The findings revolutionized human genetics, allowing researchers to identify disease genes and focus on potential treatments and cures.

Such breakthrough discoveries, however, were not—and still are not—necessarily received with open arms, the award-winning scientists said.

“We, in science, are not always understood contemporaneously,” said Botstein.

Sometimes, the speakers said, the wider community recoils from an idea because it is seen as too radical. Sometimes there is a lack of understanding because only a handful of specialists understand the work. Sometimes an idea only slowly gains acceptance because it crosses disciplines. 

Hogness’ demonstration in 1974 that it was possible to clone random segments of DNA and map them back to their physical locations on the genome in fruit flies “was completely orthogonal to what the rest of the field was doing,” said symposium speaker Richard Lifton, chairman and Sterling Professor of genetics and professor of medicine at Yale University School of Medicine, who worked in Hogness’ lab at Stanford as a graduate student. “This really was the advance that led to the entire revolution in genomics as a field.” 

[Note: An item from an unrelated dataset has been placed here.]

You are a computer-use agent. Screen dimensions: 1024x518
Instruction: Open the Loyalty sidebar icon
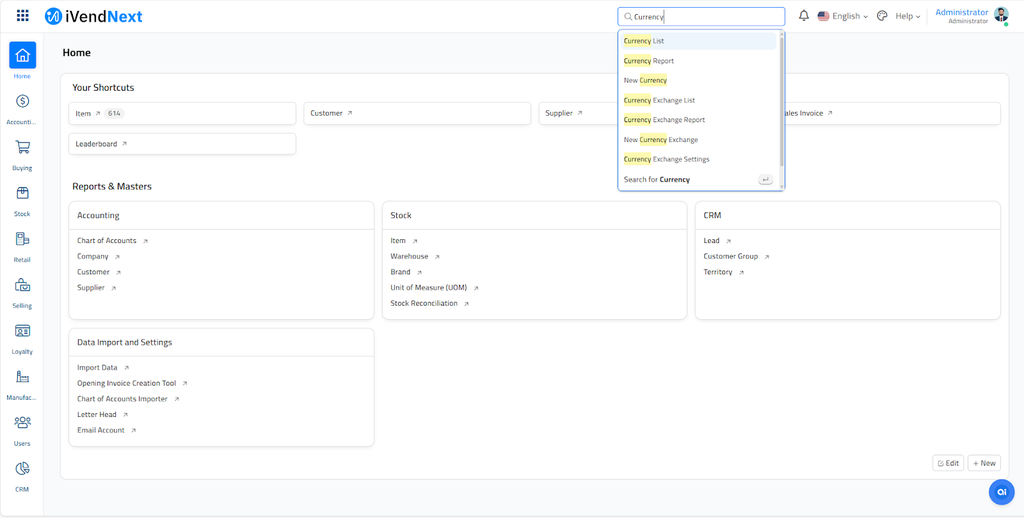(x=22, y=332)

Lifton spoke about the skepticism he faced himself early in his career when he began using genetic methods to seek the root causes of high blood pressure in the kidneys, rather than the cardiovascular system or adrenal glands. Beginning in 1994, his subsequent discoveries of 19 kidney gene mutations that raise or lower blood pressure have changed patient treatment guidelines.

Cross-pollination

Award recipient Davis recalled his early frustrations when human geneticists didn’t talk to yeast geneticists, who were pursuing the sort of mapping that eventually provided the key to unlocking the human genome.

These days, Davis said he facilitates innovation by connecting biologists with electrical engineers.

Symposium speaker David Altshuler, professor of genetics and medicine at HMS and Massachusetts General Hospital and the deputy director and chief academic officer at the Broad Institute of MIT and Harvard, agreed that interdisciplinary communication lies at the heart of scientific advancement.

“You speed progress by lowering barriers to people talking to each other,” he said.

Throughout the conference, speakers touched on the inherent challenges of encouraging creative thinking within the constraints of academic research. Botstein argued that conflicts can arise when peer review systems conserve the status quo instead of seeking out new ideas.

Altshuler pointed to a 1986 article dismissing the importance of identifying disease-linked genes because identification didn’t reveal anything new about biological function. He also shared an anecdote about how one of his own papers that revealed startling data about how “loss of function” mutations could be protective against disease was rejected in peer review because the findings disagreed with previous mouse studies.

Nurturing creativity          

“We have lots of young people with really innovative, out-of-the-box ideas,” Botstein said. “We should be looking for those ideas and not trying to keep them out of the canon.”

That can be difficult when standard science education models emphasize memorization rather than problem-solving, he continued. Ubiquitous information and technology should be used to strengthen, rather than replace, students’ ability “to figure things out for themselves,” he said.

Although we live in a time of unprecedented technology, “Sometimes the best technology we have is the mental technology of thinking about an old problem in a new way,” said speaker Steven McCarroll, assistant professor of genetics at HMS and director of genetics for the Broad Institute's Stanley Center for Psychiatric Research.